Minor Leinster. But even minor Leonster eas heads above many of his competitors.
Incoming: There's a lot of Lee Goldberg and F. Paul Wilson books this week, probably because I like both authors.
- Kevin J. Anderson, Janet Berliner, Matthew J, Costello, & E, Paul Wilson, The Artifact. Thriller. "Six adrenalin junkies who call themselves the Daredevils Club hold the fate of the world in their hands. In an ancient undersea cavern, one of them, oil man Frik von Alman, discovers a set of stones that are unlike anything else on Earth. Fitted together, the stones form an object that promises limitless free energy for the world."
- Janet Evanovich & Lee Goldberg, Pros and Cons and The Shell Game. Two novellas in the Fox and O'Hare series. Evanovich teamed with Goldberg to write the first five books in the best-selling series; two other novels followed, one written with Peter Evanovich and one with Steve Hamilton.
- Erle Stanley Gardner, The Case of the Troubled Trustee.

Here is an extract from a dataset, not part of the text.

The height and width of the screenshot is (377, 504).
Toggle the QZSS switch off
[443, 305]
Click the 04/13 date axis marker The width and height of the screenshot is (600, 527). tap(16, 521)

A Perry Mason mystery. "Investment counselor Kerry Dutton has his hands full as trustee for Desere Ellis, a young woman with a talent for spending money. To protect her interests, Dutton performed some 'creative accounting,' and multiplied that modest fund several times over. Yet now that trust is expiring, he fears his financial finagling will brand him as an embezzler -- and destroy him in the eyes of the woman he loves. Romance isn't Perry Mason's forte, but the lawyer agrees to help with Dutton's money mix-up. True to its reputation as the root of all evil, the controversial capital soon yields murder." A late in the series novel marred slightly by Gardner's conservative and somewhat crankypants "Hey, you kids get off my lawn!" attitude. I read this one over the weekend, completing my read of all 57 novels and four short stories in the series; this is the only one of Gardner's many novels and non-fiction books that I had read. Not to worry, though, there are still a slew of short story collections ahead of me.
- Lee Goldberg, Fast Track. A racing novel based on Goldberg's film Fast Track: No Limits. Also, Three Ways to Die, a collection of three novellas; Ella Clah: The Pilot Script, with William Rabkin, based on Aimee & David Thurlo's Navajo police detective; and Dame Edna: Detective, a film script written for the late Barry Humphries' Dame Edna Everage character (Humphries died in April and I have no idea of the status of the film, but there is no mention of it on Humphries IMDb page).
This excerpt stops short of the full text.